Enfin, en ce qui concerne les traitements du DT2, l’enquête a révélé que 81,6 % des patients DT2 avaient eu un remboursement pour un biguanide (la metformine étant la seule commercialisée en France) dans les 12 mois précédant le questionnaire. Plus précisément, dans 71,2 % des cas, les personnes étaient traitées uniquement par antidiabétiques oraux, et dans 34,3 % des cas il s’agissait d’une monothérapie. Dans 6 % des cas, le ou les antidiabétiques oraux étaient associés à un analogue du GLP-1 ; dans 18 % des cas, le traitement associait insuline et antidiabétiques oraux et/ou analogue du GLP-1. Pour rappel, depuis les nouvelles recommandations de prise en charge du DT2 et la mise à disposition des nouveaux antidiabétiques (inhibiteurs de DPP-4, analogues du GLP-1, inhibiteurs du SGLT-2), plusieurs options de 2e ligne en association avec la metformine existent, avec une stratégie thérapeutique qui doit désormais être adaptée au profil du patient et aux objectifs recherchés (des enquêtes Entred ultérieures permettront d’en observer l’évolution).
Zoom sur le tabagisme
Cette enquête a révélé une prévalence importante du tabagisme chez les patients diabétiques : 31 % chez les personnes DT1 et 13 % chez les DT2 (sachant qu’en population générale, elle s’élevait à 24 % en 2019).
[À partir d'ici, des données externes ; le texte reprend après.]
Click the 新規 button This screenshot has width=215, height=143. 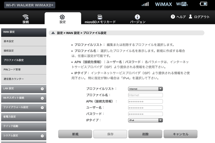75,134
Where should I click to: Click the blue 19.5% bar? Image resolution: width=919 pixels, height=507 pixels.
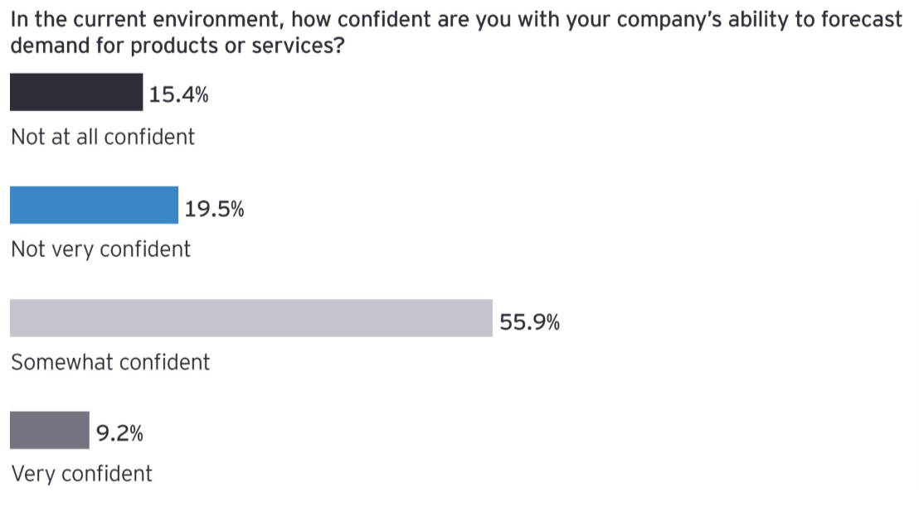tap(94, 205)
Or, soulignent les auteurs, chez les personnes diabétiques le tabagisme actif est le principal facteur de risque de mortalité toutes causes, avant même l’équilibre glycémique, lipidique ou tensionnel. Il est également le principal facteur de risque de complications macro-angiopathiques du diabète (néphropathie pour le DT2 ; rétinopathie et neuropathie pour le DT1).
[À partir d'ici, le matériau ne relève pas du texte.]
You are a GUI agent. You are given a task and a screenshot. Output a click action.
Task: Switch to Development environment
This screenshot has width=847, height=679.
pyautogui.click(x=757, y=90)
C’est dire l’importance du sevrage, que recommandent déjà vivement l’European Society of Cardiology (ESC) et l’European Association for the Study of Diabetes (EASD). À cet égard, la Société francophone du diabète et la Société francophone de tabacologie ont élaboré un consensus sur les modalités du sevrage tabagique pour les patients diabétiques (v. tableau).
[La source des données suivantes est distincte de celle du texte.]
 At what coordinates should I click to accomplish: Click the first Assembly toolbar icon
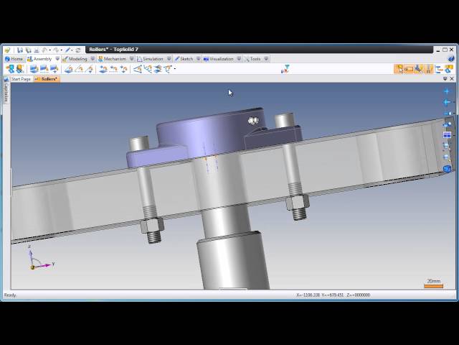coord(10,69)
En particulier : il est recommandé, pour ces patients, que l’arrêt du tabac soit associé à des mesures hygiénodiététiques renforcées, notamment dans les premières années suivant l’arrêt, afin de limiter la prise de poids susceptible de dégrader l’équilibre glycémique. Des études en population générale ont montré que la prise de poids liée au sevrage, bien que fréquente, survient essentiellement dans les 6 premiers mois et n’est pas inéluctable (16 à 21 % des personnes perdraient du poids), quels que soient les traitements utilisés (substituts nicotiniques, bupropion, varénicline). Ainsi, dans l’année suivant le sevrage, une surveillance renforcée des paramètres glycémiques et du poids est aussi recommandée.
Par ailleurs, aucune donnée à ce jour ne plaide pour la modification du traitement antidiabétique au cours du sevrage tabagique.
Les auteurs concluent, pour finir, que d’autres analyses à venir pourront élargir les connaissances sur la qualité de vie, le recours aux soins – en particulier aux nouveaux outils connectés –, les complications aiguës, l’observance thérapeutique, etc.
Durlach V. Tabagisme et diabète : le temps de l’action. Bull Epidémiol Hebd 2022;(22):392-8.